Each test describes a scenario from the migration narrative. TestDualReadDetectsDiscrepancy is the 247 discrepancies Tom saw on day one. TestFlagDisabledReturnsToOldBehaviour is the rollback path that Tom’s first migration didn’t have. And none of them use time.Sleeprepo.Wait() waits for the actual work to finish, not for an arbitrary timer to expire.

What Tom sends the Melbourne developer

When the new developer asks “what’s the pattern for adding a new database?”, Tom sends the strangler repository code as a template, the Melbourne developer will write their own version implementing their own domain’s repository interface, with the same structure but different types and methods. The MigrationFlags and FlagStore go across unchanged because they’re genuinely reusable: same three flags, same progression, same shared store. The StatsRecorder interface comes with them, hooked to the same dashboard pattern. The test suite goes as a template, with the three scenarios adapted to the new repository. And the postmortem from the first migration goes too, the 6 AM story that explains why the boring pattern exists in the first place.

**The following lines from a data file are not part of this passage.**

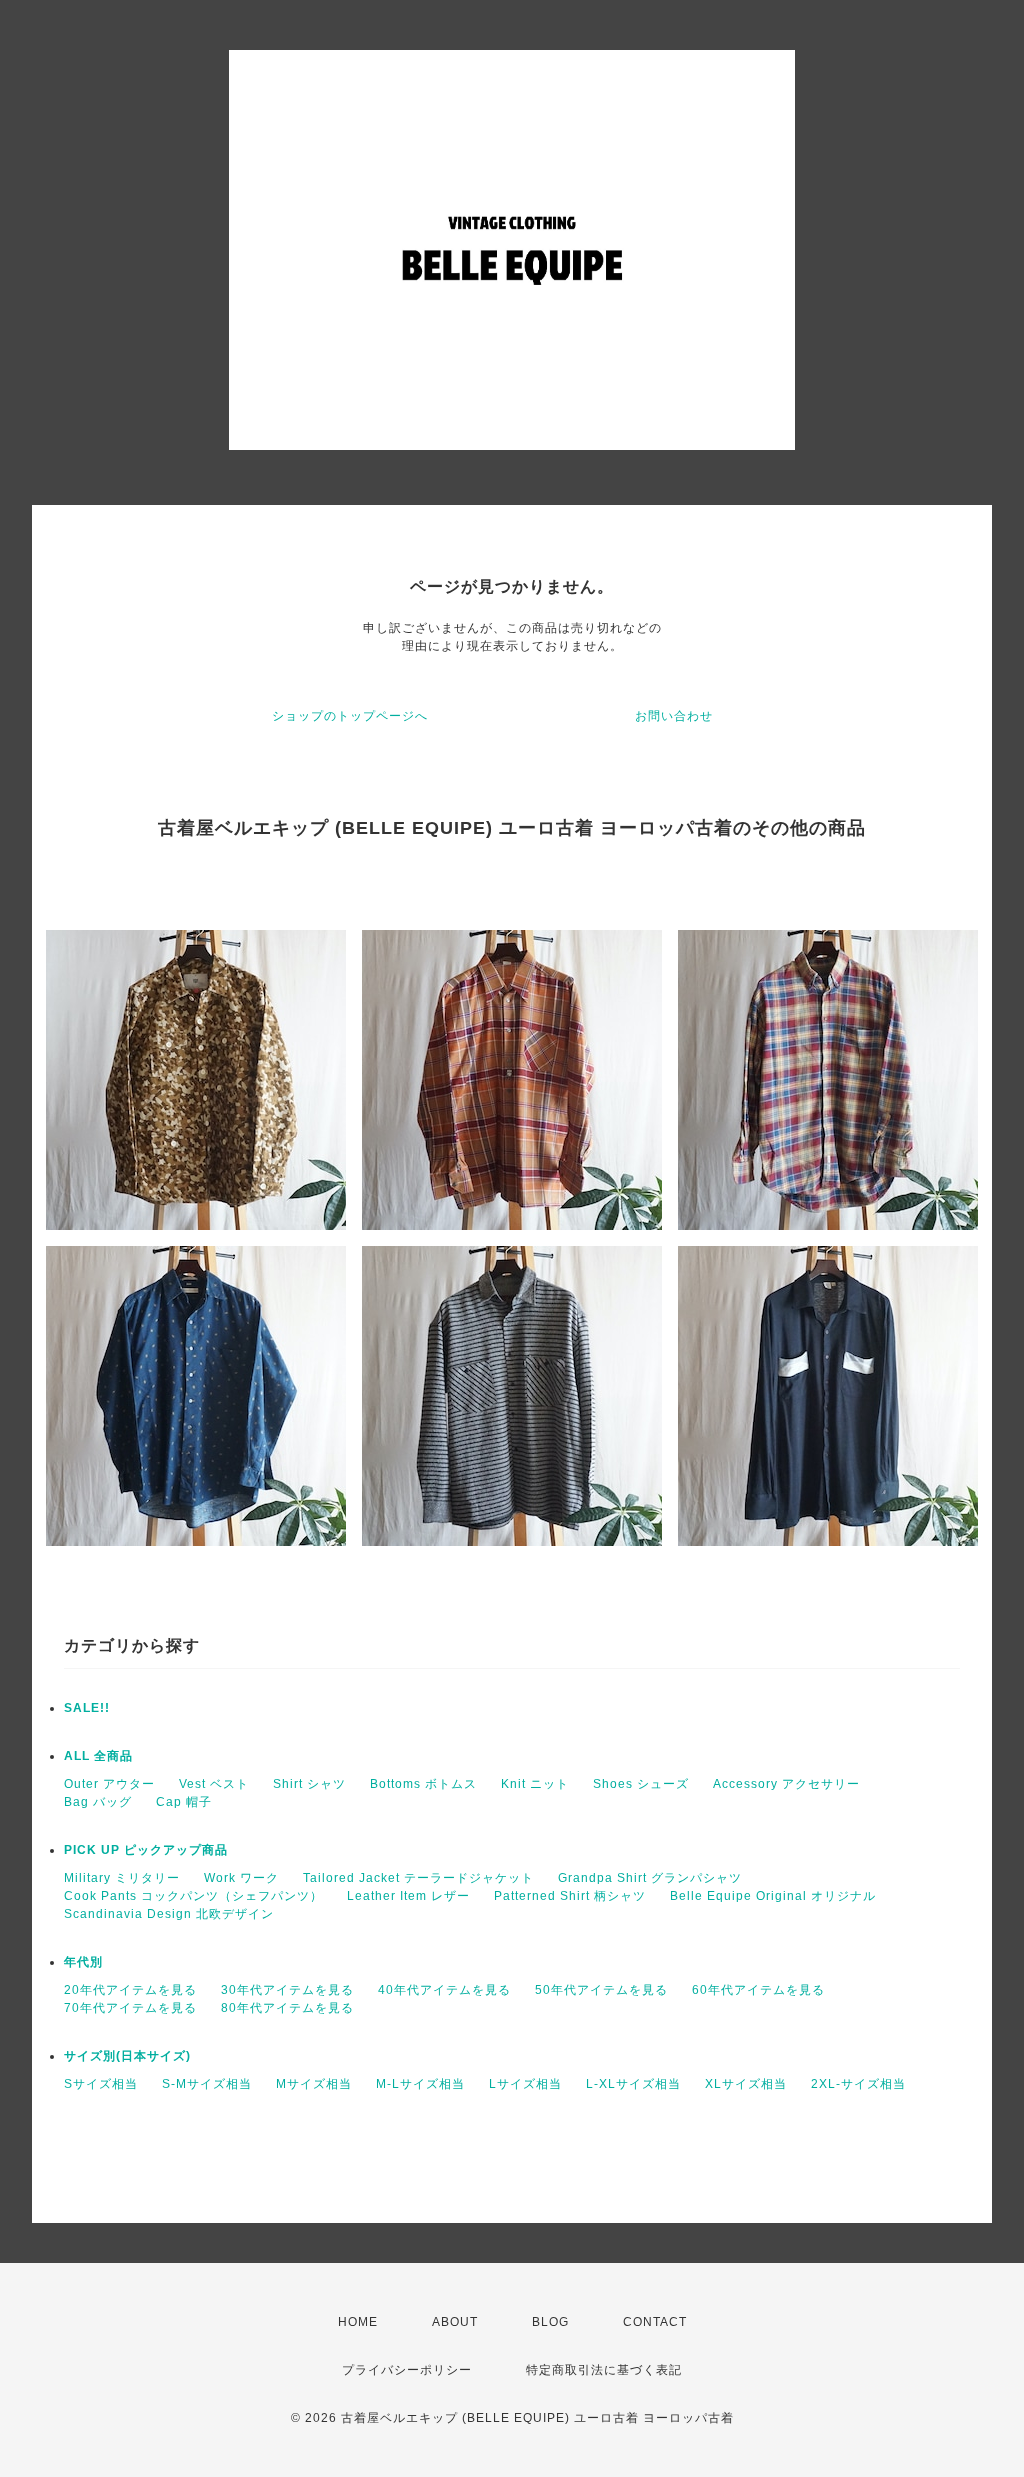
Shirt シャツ (309, 1784)
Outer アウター (109, 1784)
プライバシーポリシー (407, 2370)
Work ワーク (241, 1878)
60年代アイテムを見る (758, 1990)
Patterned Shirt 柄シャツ (570, 1896)
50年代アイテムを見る (601, 1990)
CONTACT (655, 2322)
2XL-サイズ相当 (858, 2084)
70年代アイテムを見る (130, 2008)
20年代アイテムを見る (130, 1990)
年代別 (83, 1962)
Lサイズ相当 (525, 2084)
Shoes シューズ (641, 1784)
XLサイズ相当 (746, 2084)
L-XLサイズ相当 (633, 2084)
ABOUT (455, 2322)
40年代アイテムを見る (444, 1990)
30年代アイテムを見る (287, 1990)
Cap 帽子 (184, 1802)
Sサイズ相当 (101, 2084)
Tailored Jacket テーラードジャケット (418, 1878)
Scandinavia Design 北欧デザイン (169, 1914)
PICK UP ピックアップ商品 (146, 1850)
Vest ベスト (214, 1784)
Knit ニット (535, 1784)
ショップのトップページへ (350, 716)
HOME (358, 2322)
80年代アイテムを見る (287, 2008)
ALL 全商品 (98, 1756)
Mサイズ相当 (314, 2084)
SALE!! (87, 1708)
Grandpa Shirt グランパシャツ (650, 1878)
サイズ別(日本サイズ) (127, 2056)
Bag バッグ (98, 1802)
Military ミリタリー (122, 1878)
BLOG (550, 2322)
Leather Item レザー (408, 1896)
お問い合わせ (674, 716)
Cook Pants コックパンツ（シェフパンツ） (193, 1896)
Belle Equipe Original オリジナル (773, 1896)
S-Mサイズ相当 (207, 2084)
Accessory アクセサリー (786, 1784)
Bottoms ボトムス (423, 1784)
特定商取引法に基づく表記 (604, 2370)
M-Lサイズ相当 (420, 2084)
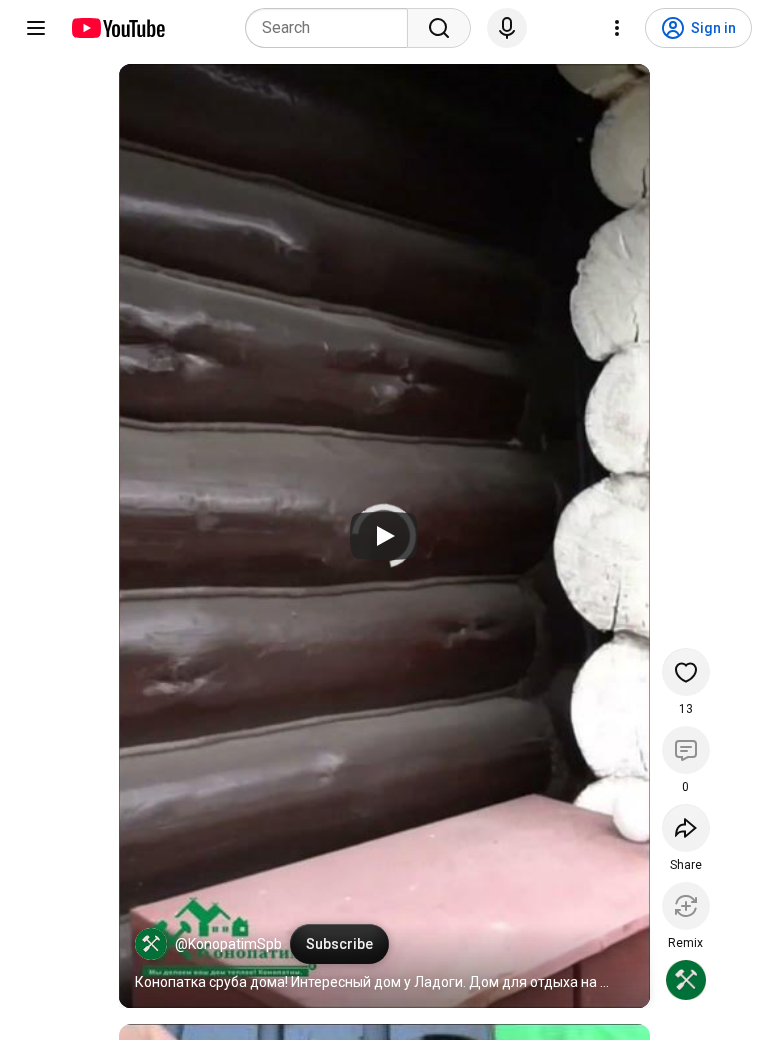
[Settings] (617, 28)
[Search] (439, 28)
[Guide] (36, 28)
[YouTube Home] (117, 28)
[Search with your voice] (507, 28)
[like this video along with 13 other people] (686, 672)
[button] (151, 944)
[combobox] (332, 28)
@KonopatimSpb (228, 944)
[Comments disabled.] (686, 750)
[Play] (384, 536)
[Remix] (686, 906)
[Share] (686, 828)
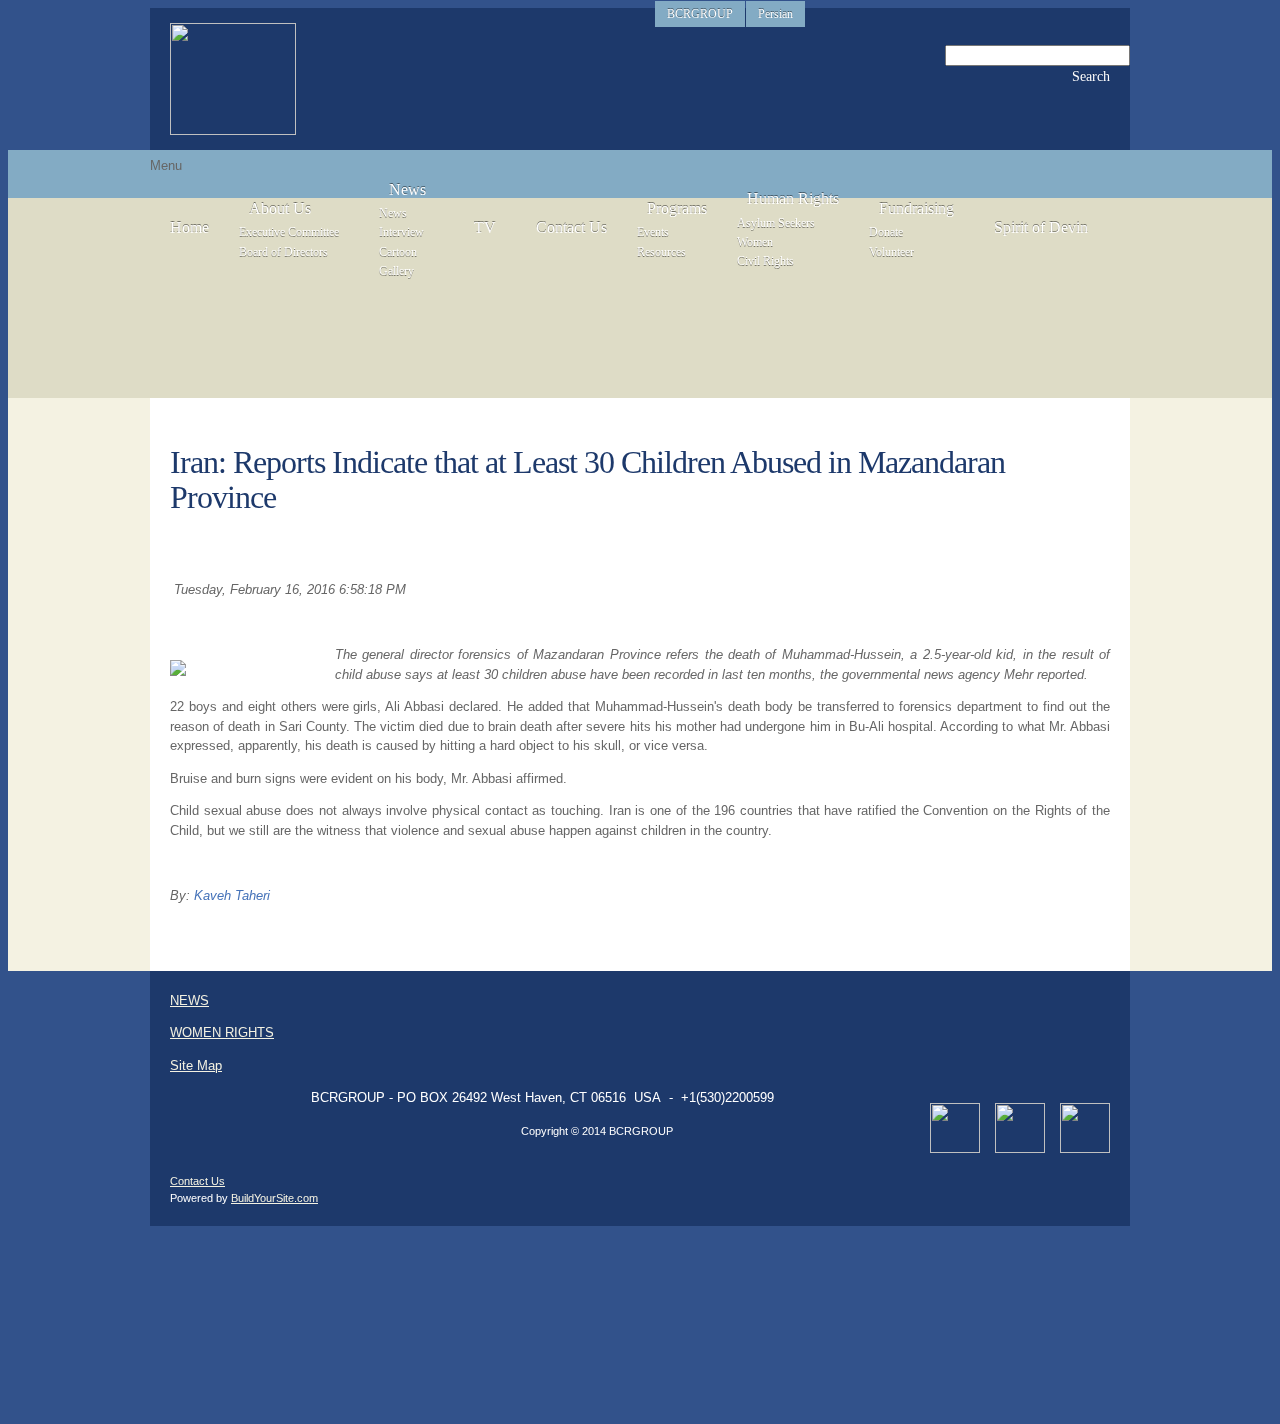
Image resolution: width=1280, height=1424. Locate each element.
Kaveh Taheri (232, 895)
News (407, 189)
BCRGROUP (700, 14)
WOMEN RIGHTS (222, 1032)
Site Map (196, 1065)
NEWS (189, 1000)
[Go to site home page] (233, 79)
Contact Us (571, 227)
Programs (677, 208)
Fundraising (916, 208)
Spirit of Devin (1041, 227)
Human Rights (793, 198)
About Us (280, 208)
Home (189, 227)
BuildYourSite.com (274, 1198)
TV (485, 227)
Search (1091, 76)
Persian (775, 14)
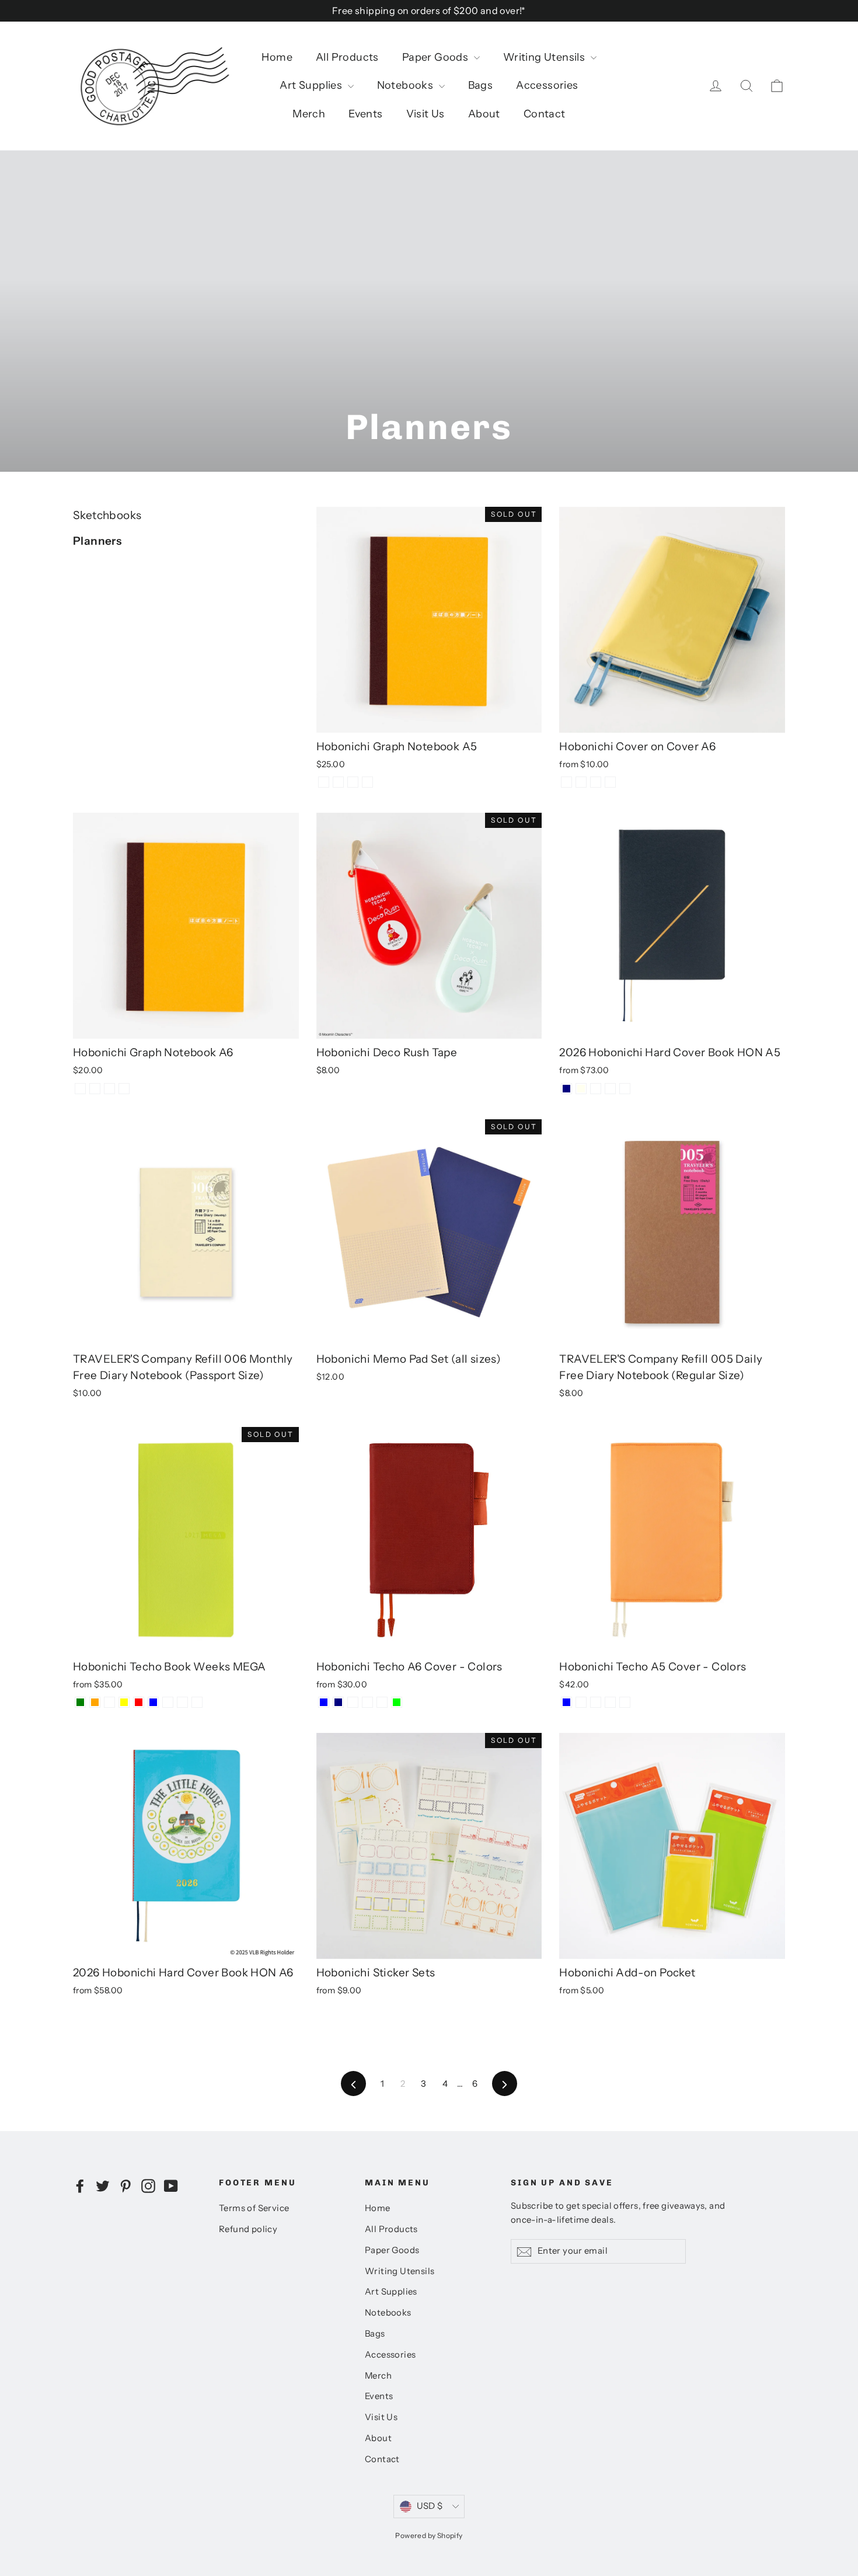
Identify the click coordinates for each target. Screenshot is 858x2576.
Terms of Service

The Melbourne migration follows the same pattern with different types. Three weeks. Zero incidents. The code isn’t shared, each domain’s StranglerRepository implements its own repository interface, with its own methods and its own comparison function. What’s shared is the shape: wrap old and new, read from the primary, compare with the shadow, log discrepancies, control everything with flags. That’s the template.

“The migration code is boring,” the Melbourne developer tells Tom.

“That’s the highest compliment it can receive,” Tom replies.